GENERAL E.: Well, Burnside is gone, and I am thirsty.

FRIEND: General, I am sorry to tell you that I put your flask under my head last night, and on looking at it this morning the cork was all right, but the whiskey was all gone.

GENERAL E. (in his most sawlike tones): Jerusalem! were you drinking all night?

FRIEND: Ah! General, we are so apt to judge others by ourselves.

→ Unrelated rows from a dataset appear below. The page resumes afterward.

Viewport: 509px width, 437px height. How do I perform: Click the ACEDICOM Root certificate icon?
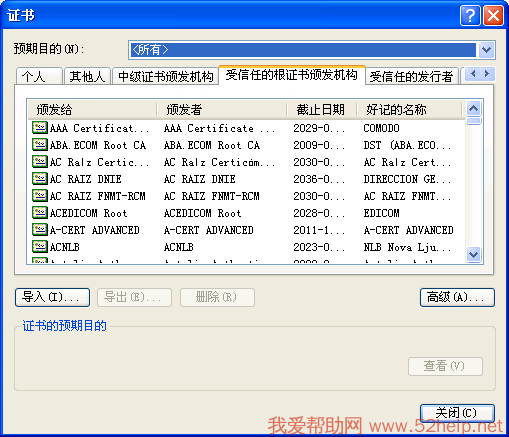coord(40,213)
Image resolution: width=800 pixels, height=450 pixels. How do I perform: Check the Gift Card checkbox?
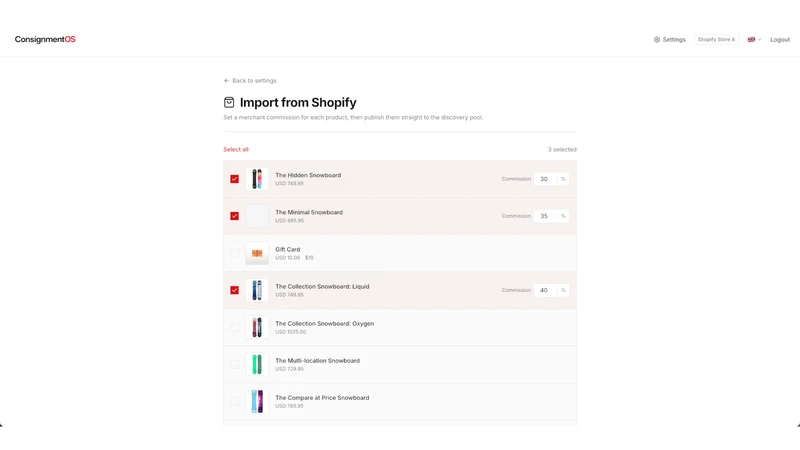pos(234,253)
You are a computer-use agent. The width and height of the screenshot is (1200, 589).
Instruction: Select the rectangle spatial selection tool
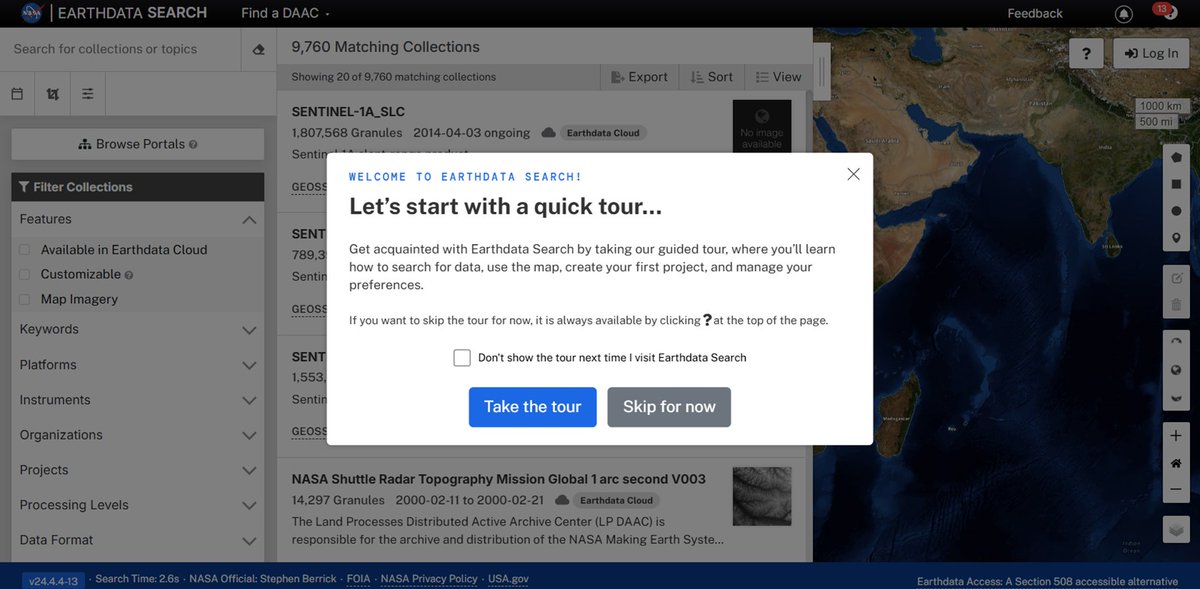(1176, 183)
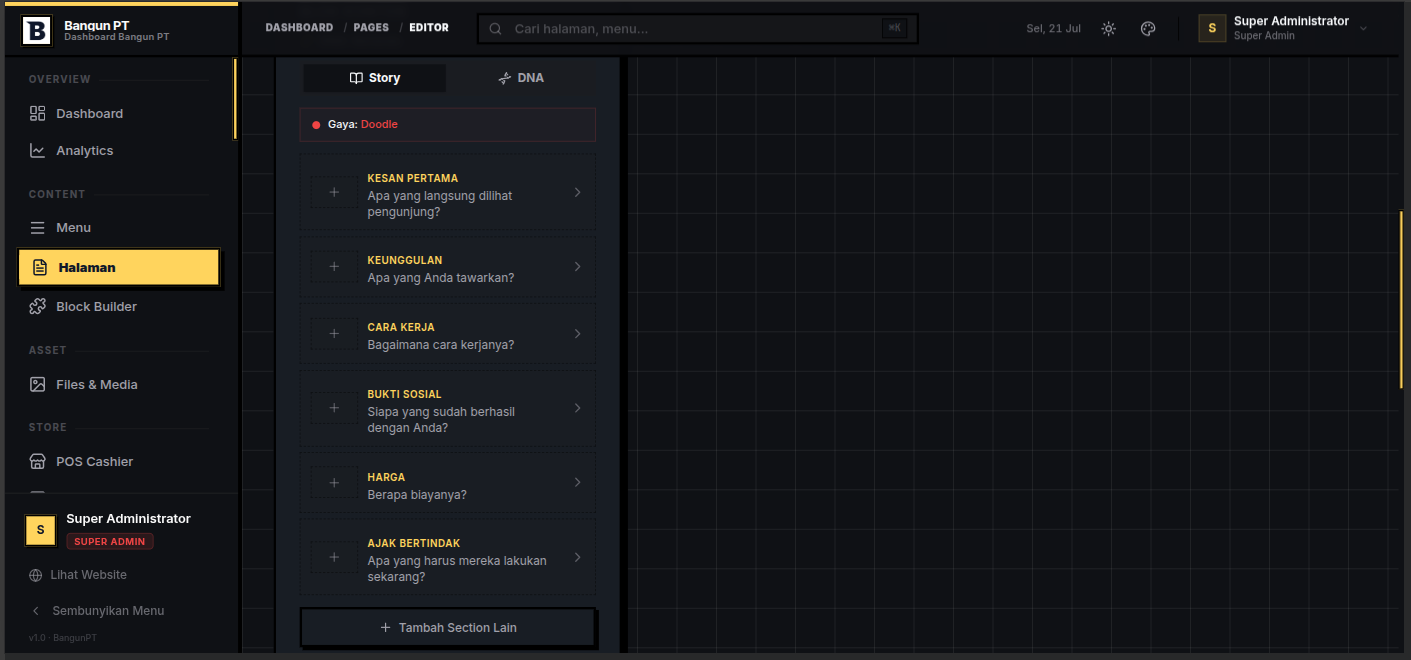Switch to the DNA tab
Screen dimensions: 1411x660
[521, 78]
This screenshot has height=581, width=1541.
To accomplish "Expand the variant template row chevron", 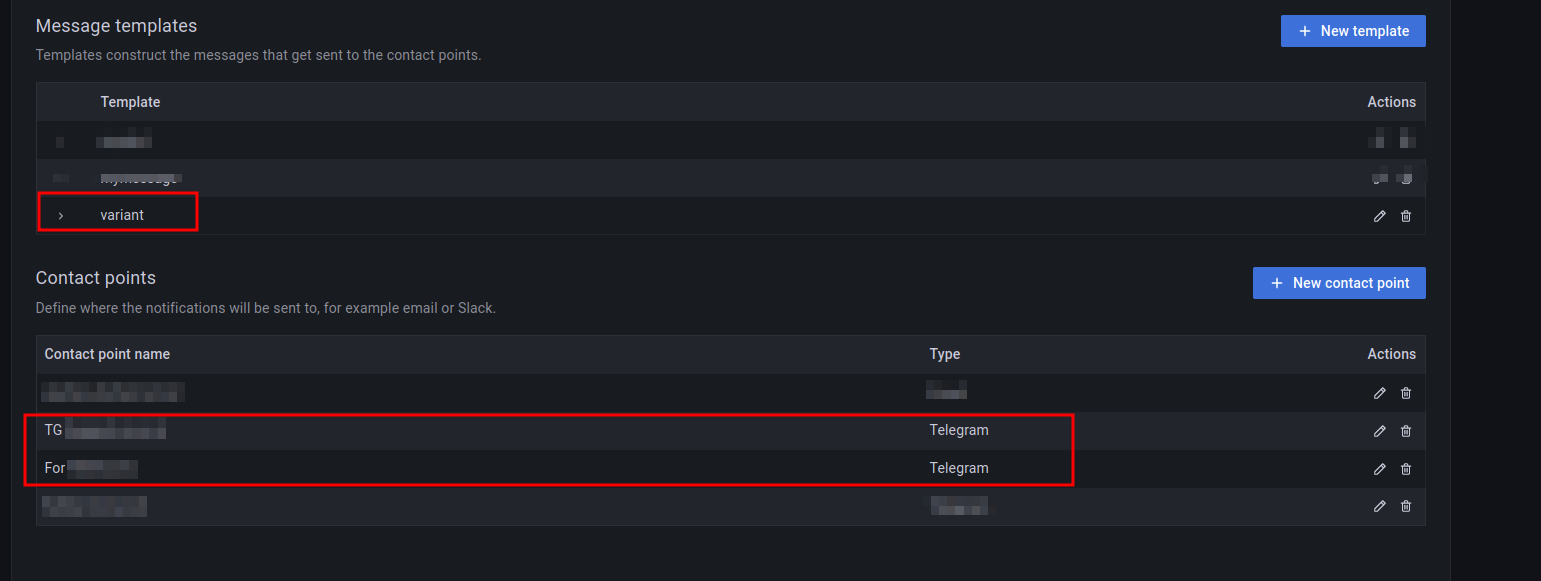I will pos(61,215).
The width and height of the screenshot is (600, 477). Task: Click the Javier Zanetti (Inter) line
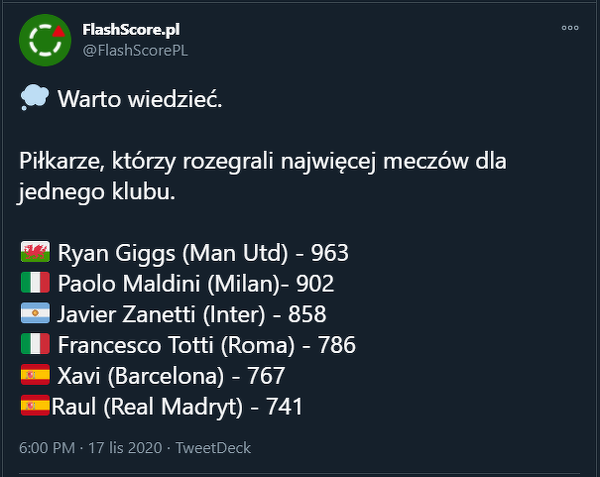[x=192, y=314]
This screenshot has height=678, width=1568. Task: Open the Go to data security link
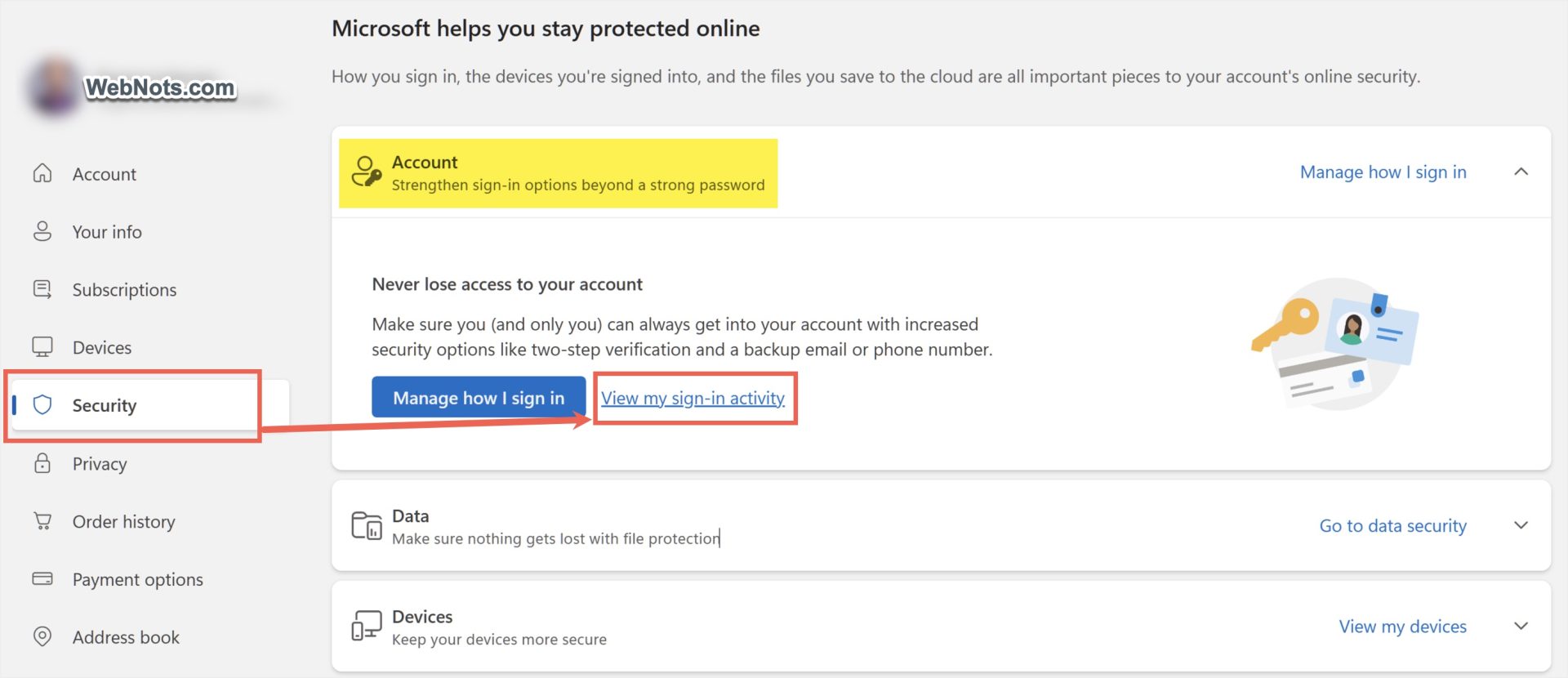[x=1392, y=525]
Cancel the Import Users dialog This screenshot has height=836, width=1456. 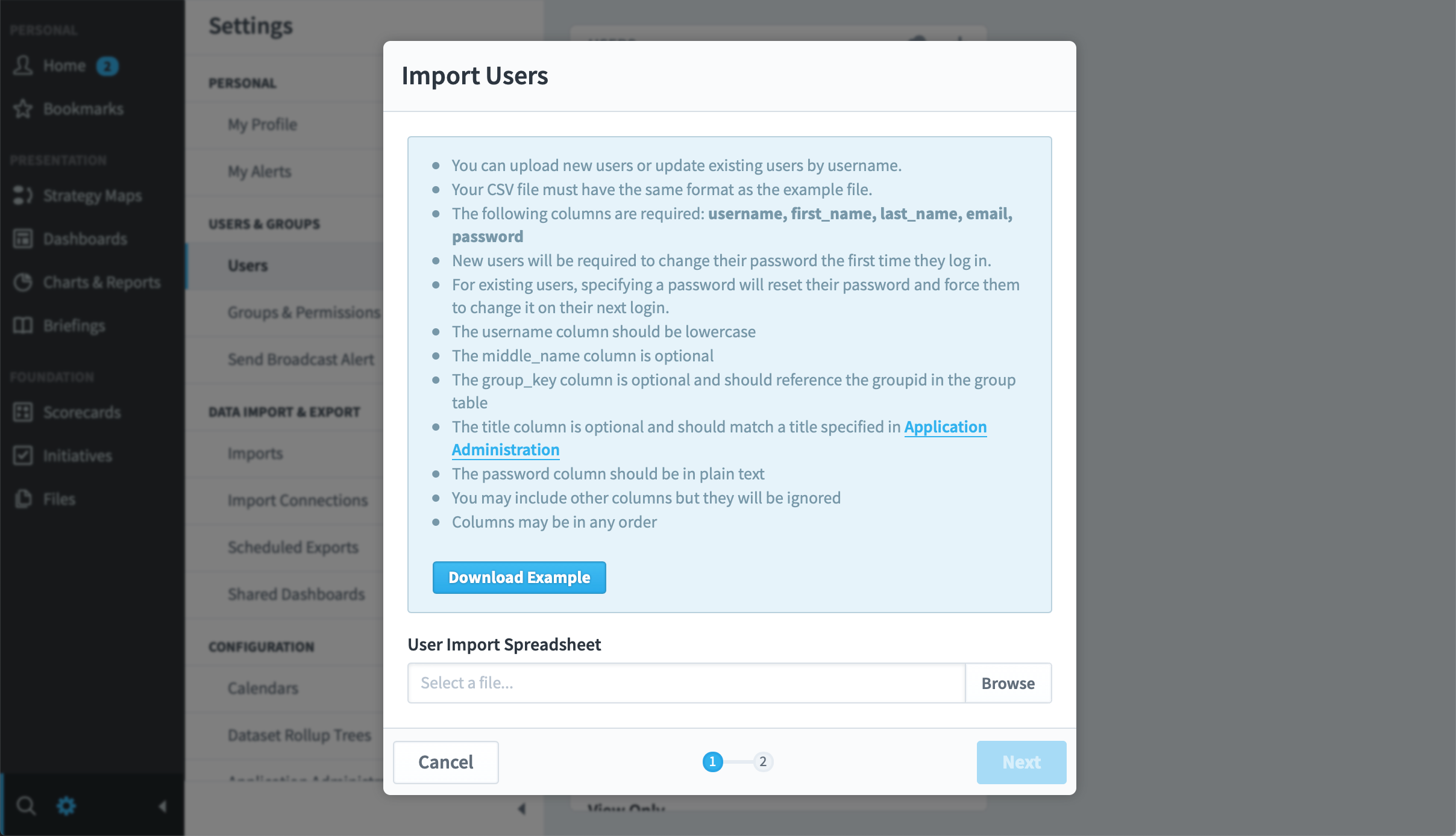point(446,763)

On the close of the war Gen. Early's course of individual action was as characteristic as ever. He had always said that he never again should live under the rule of the Yankees. As soon as he was able to ride, the obstinate, bitter old man, who, since his wound at Williamsburg in 1862 had seldom mounted his horse without assistance, bade farewell to Virginia, and went to seek a home in foreign lands. With his pistols in his holsters, and with one or two companions, he journeyed on horseback from Virginia to Texas, running the gauntlet the whole way, but undisturbed, except at the crossing of the Mississippi. The design of this journey Gen. Early declares was "to join the army of Gen. Kirby Smith, should it hold out, with the hope of at least meeting an honourable death, while fighting under the flag of my country." In crossing the river he lost his riding-horse, bridle and saddle. But those who captured them did not know whose they were, and the General had a led-horse with which he managed to continue his retreat. Arriving undiscovered in Texas, he found the Confederate cause lost; remained there three months, and escaped thence by way of Galveston to the Bahama Banks, where he landed in a settlement composed chiefly of negroes, and was compelled to remain for nine

days, "hobnobbing with gentlemen of African descent." He then managed to get to Nassau, whence he went to Havana, and thence to Mexico. He remained at the Mexican capital three months, holding himself entirely aloof from the government of Maximilian, because he had no sympathy with it, and did not believe it had strength enough to sustain itself. He then returned to Havana, and went to Canada.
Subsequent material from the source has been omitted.